→ **THE DATA**:
^^^^

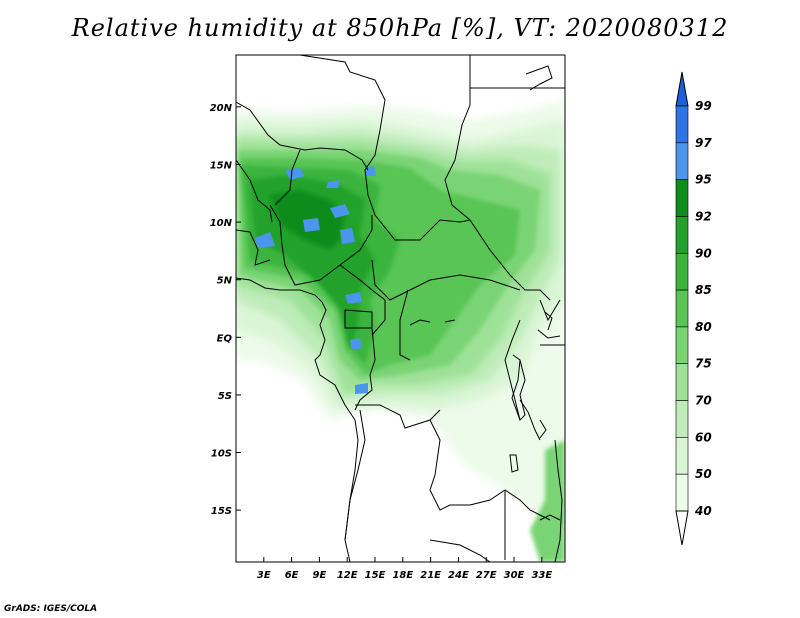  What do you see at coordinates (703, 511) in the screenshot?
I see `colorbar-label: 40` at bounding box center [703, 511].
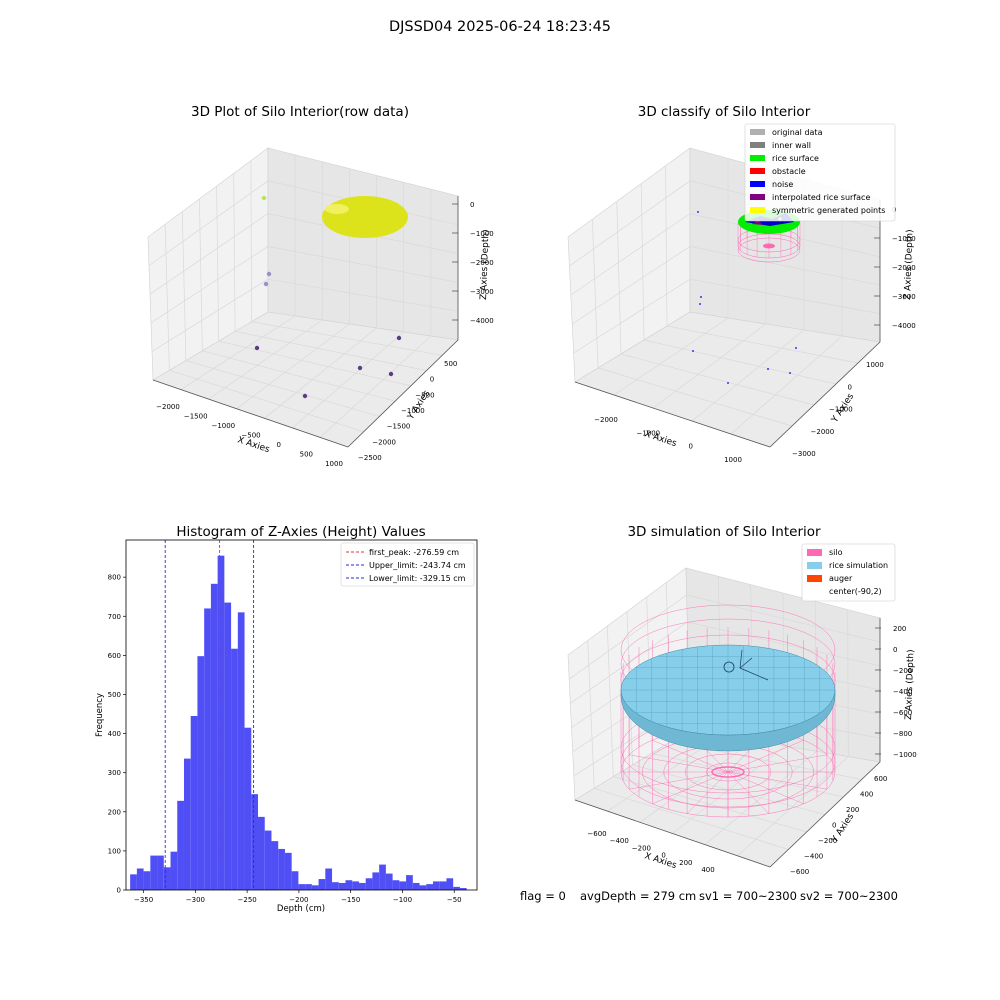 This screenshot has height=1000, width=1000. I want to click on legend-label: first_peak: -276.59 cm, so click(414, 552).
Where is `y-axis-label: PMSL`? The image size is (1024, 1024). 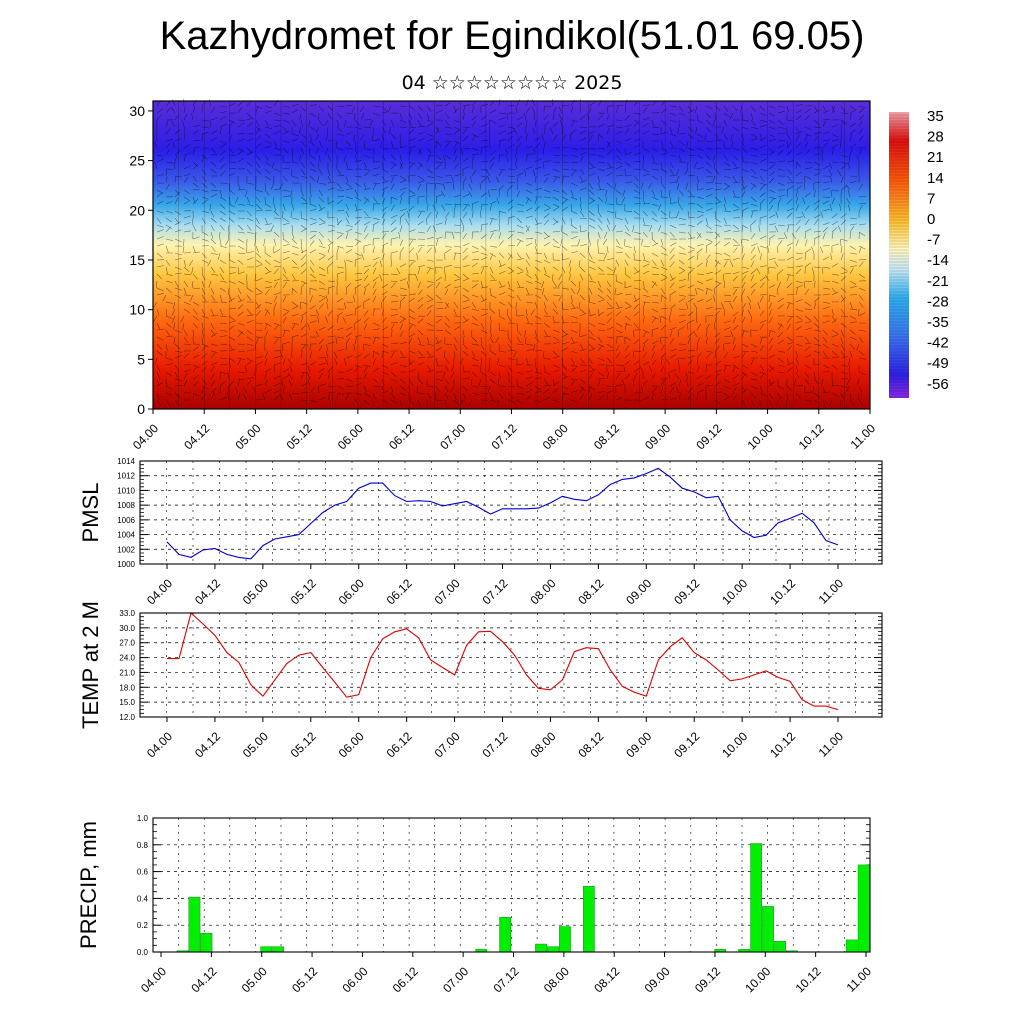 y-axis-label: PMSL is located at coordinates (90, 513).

^^^^

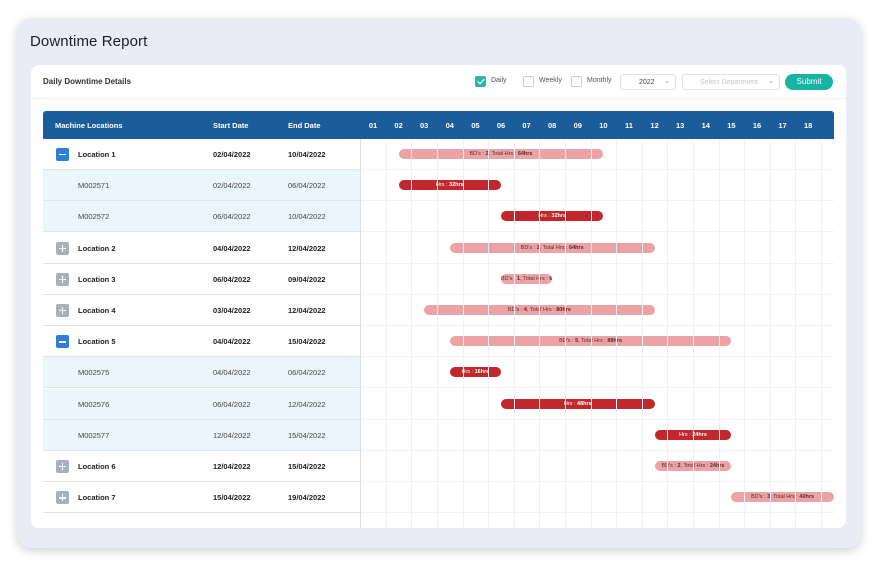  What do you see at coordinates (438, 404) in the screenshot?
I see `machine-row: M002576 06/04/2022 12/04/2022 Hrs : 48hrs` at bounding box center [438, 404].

^^^^

→ **WORK TASK**: Reproduce the portion of the material above that opens with the line containing "What do you see at coordinates (438, 404)" and closes with the line containing "center [438, 404].", including both of those lines. Omit the pictures from your reproduction.

→ **SOLUTION TO THIS TASK**:
  What do you see at coordinates (438, 404) in the screenshot?
I see `machine-row: M002576 06/04/2022 12/04/2022 Hrs : 48hrs` at bounding box center [438, 404].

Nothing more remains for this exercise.